Frequently asked questions

When should this suicide risk assessment be used?

Use it when a patient reports suicidal thoughts, recent self-harm, escalating distress, or when a clinician needs a structured risk review after a concerning screening result. It also works for follow-up visits when risk status may have changed since the last encounter. This template is not meant to replace emergency response when there is immediate danger. If the patient is in imminent crisis, escalate care first and document after the situation is stabilized.

Who should complete this form?

A licensed clinician or other authorized behavioral health, primary care, emergency, or intake professional should complete it based on local policy and scope of practice. The form is designed to support clinical judgment, not automate it. If your workflow includes nursing triage or social work screening, those roles can gather parts of the history before the final clinician review. The attestation section helps show who completed and reviewed the assessment.

How often should the assessment be repeated?

Repeat it whenever risk changes, after a new stressor, after a suicide-related statement, or at a follow-up visit where safety needs to be reassessed. Many teams also use it at intake and then again after any intervention, discharge, or care transition. The right cadence depends on acuity and setting, so the template should be reused whenever the clinical picture is not stable. A dated assessment record makes it easier to compare changes over time.

Does this template support SAFE-T and C-SSRS documentation requirements?

Yes, it is structured to capture the core elements clinicians typically document with SAFE-T and C-SSRS guidance: risk factors, ideation, behavior, protective factors, risk level, and intervention plan. It helps organize the narrative so the rationale for the final risk level is visible. It does not replace your organization’s policy, local documentation standards, or any required crisis workflow. You can add fields for site-specific escalation steps or mandated reporting notes if needed.

What are the most common mistakes when using this form?

Common mistakes include leaving the risk rationale too vague, skipping protective factors, and documenting a risk level without showing how it was reached. Another issue is collecting unnecessary PII or free-text details that are not needed for care, which conflicts with data minimization. Teams also sometimes forget to record what happens after submission, such as follow-up timing or emergency escalation. This template is built to reduce those gaps by separating assessment, plan, and audit trail.

Can this be customized for different care settings?

Yes, it can be adapted for outpatient therapy, primary care, emergency departments, inpatient psychiatry, school health, or telehealth triage.
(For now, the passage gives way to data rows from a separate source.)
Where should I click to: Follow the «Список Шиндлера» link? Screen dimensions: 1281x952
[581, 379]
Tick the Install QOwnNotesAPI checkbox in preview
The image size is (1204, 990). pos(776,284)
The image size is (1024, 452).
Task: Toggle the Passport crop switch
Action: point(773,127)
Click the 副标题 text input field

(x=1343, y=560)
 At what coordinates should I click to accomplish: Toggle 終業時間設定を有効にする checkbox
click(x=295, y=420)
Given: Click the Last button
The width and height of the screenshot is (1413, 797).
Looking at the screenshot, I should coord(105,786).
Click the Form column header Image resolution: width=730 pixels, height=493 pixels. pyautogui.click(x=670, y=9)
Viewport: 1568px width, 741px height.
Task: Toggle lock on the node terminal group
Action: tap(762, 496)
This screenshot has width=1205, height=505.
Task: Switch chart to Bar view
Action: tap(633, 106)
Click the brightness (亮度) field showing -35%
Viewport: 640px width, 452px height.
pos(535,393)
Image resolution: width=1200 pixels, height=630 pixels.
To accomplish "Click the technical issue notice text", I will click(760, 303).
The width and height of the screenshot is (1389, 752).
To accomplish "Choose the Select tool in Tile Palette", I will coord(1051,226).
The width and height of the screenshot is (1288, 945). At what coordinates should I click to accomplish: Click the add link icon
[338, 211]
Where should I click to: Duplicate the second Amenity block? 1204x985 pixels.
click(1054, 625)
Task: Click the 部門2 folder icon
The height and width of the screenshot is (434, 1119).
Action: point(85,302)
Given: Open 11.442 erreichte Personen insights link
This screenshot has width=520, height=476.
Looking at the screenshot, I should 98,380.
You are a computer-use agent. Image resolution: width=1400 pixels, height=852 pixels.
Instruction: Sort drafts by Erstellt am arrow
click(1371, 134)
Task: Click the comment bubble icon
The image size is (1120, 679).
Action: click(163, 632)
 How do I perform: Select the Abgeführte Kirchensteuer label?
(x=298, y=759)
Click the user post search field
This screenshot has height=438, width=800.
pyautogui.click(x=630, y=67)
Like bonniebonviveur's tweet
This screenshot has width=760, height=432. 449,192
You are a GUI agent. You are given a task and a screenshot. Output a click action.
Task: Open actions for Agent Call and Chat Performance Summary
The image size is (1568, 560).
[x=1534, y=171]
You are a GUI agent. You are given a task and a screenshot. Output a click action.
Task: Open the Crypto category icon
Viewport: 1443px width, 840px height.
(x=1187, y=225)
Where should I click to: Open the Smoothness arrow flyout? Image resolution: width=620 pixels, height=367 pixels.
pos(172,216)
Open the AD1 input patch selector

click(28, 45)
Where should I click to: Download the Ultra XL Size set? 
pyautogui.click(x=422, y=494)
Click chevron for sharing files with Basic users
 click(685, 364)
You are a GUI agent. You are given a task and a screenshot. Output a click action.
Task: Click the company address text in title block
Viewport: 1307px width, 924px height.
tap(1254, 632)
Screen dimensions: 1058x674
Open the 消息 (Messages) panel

You can add conditional logic so only relevant fields appear, such as lethal means details when access is present or emergency escalation when risk is high. Many teams also tailor the disposition options and follow-up fields to match their workflow. Keep the form focused on what the team will actually use.

How should this integrate with other systems or workflows?

It can be connected to scheduling, EHR notes, task assignment, and follow-up reminders so the assessment produces action instead of becoming a static record. If your process includes crisis lines, care coordination, or discharge planning, those handoffs can be triggered from the intervention plan. The audit trail is useful for showing who completed the assessment and when. Keep integrations limited to the minimum necessary data needed for care coordination.

How does this compare with an ad hoc suicide note or free-text note?

A free-text note can miss key elements, especially when multiple clinicians need to review the record later. This template creates a consistent structure for ideation, intent, means access, protective factors, and disposition, which makes review and handoff easier. It also supports clearer validation and fewer omissions than an unstructured narrative. For high-risk situations, structure matters because it helps teams act quickly and document clearly.